Duncan is a Consultant Clinical Psychologist, with over 30-years experience working in mental health and wellbeing across the NHS, social care, higher education, and charitable sectors. He is Visiting Professor in the Department of Clinical, Educational and Health Psychology, in the Faculty of Brain Science, University College London. He is Director of MindMonkey Associates www.MindMonkeyAssociates.com, and is a consultant to Changing Minds. As well as providing mental well-being strategy, consultation, mentoring, supervision, research, and training cross a range of UK and international settings, he is practicing clinician working across youth and adult mental health settings. Formerly, he was Joint-Programme Director ‘Leading Transformation and Change’ at the Anna Freud Centre.

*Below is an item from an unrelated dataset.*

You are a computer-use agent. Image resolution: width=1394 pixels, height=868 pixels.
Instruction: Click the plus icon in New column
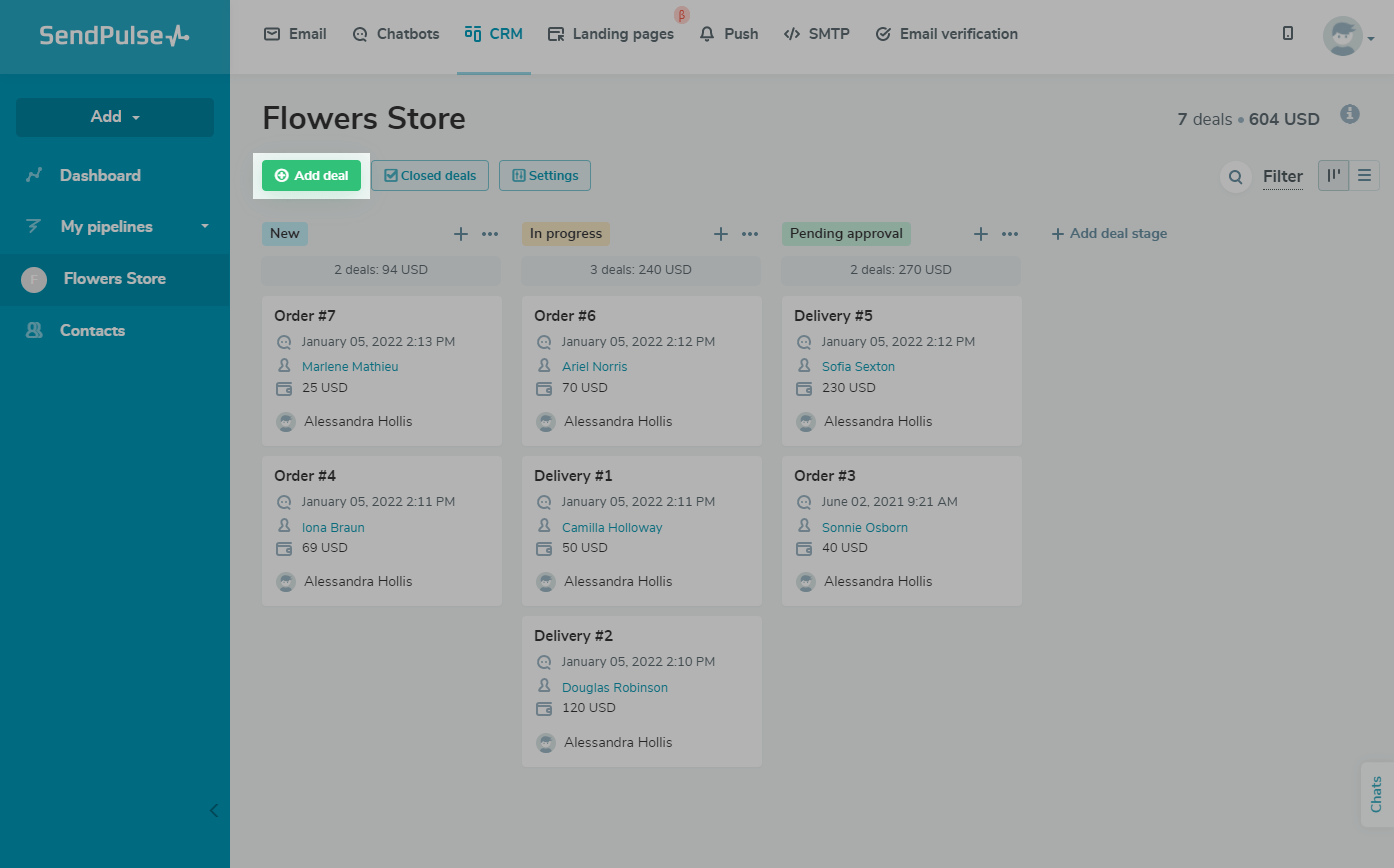461,234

He is the developer of the goals-based outcomes (GBO) tool (see www.goals-in-therapy.com) which is now used extensively across child and adult mental health service in the UK, Europe, Australia, Asia and North America, and has been translated into 10 languages. He has consulted widely in the UK and internationally on the implementation of working with goals. Above all his focus is on the effective application of complex psychological ideas in ways that make then accessible and acceptable, to enrich and enhance lives.

Who should attend

This workshop takes a whole lifespan, multidisciplinary, and cross modality perspective. It is suitable for any practitioner who works directly with adults, young people, or older adults with mental health challenges. These ideas can be applied across primary care, specialist services through to inpatient settings. It is suitable for low and high intensity practitioners, clinical and counselling psychologists, nurse therapists, counsellors, psychotherapists, art and media therapists, psychiatrists, occupational therapists, and social workers.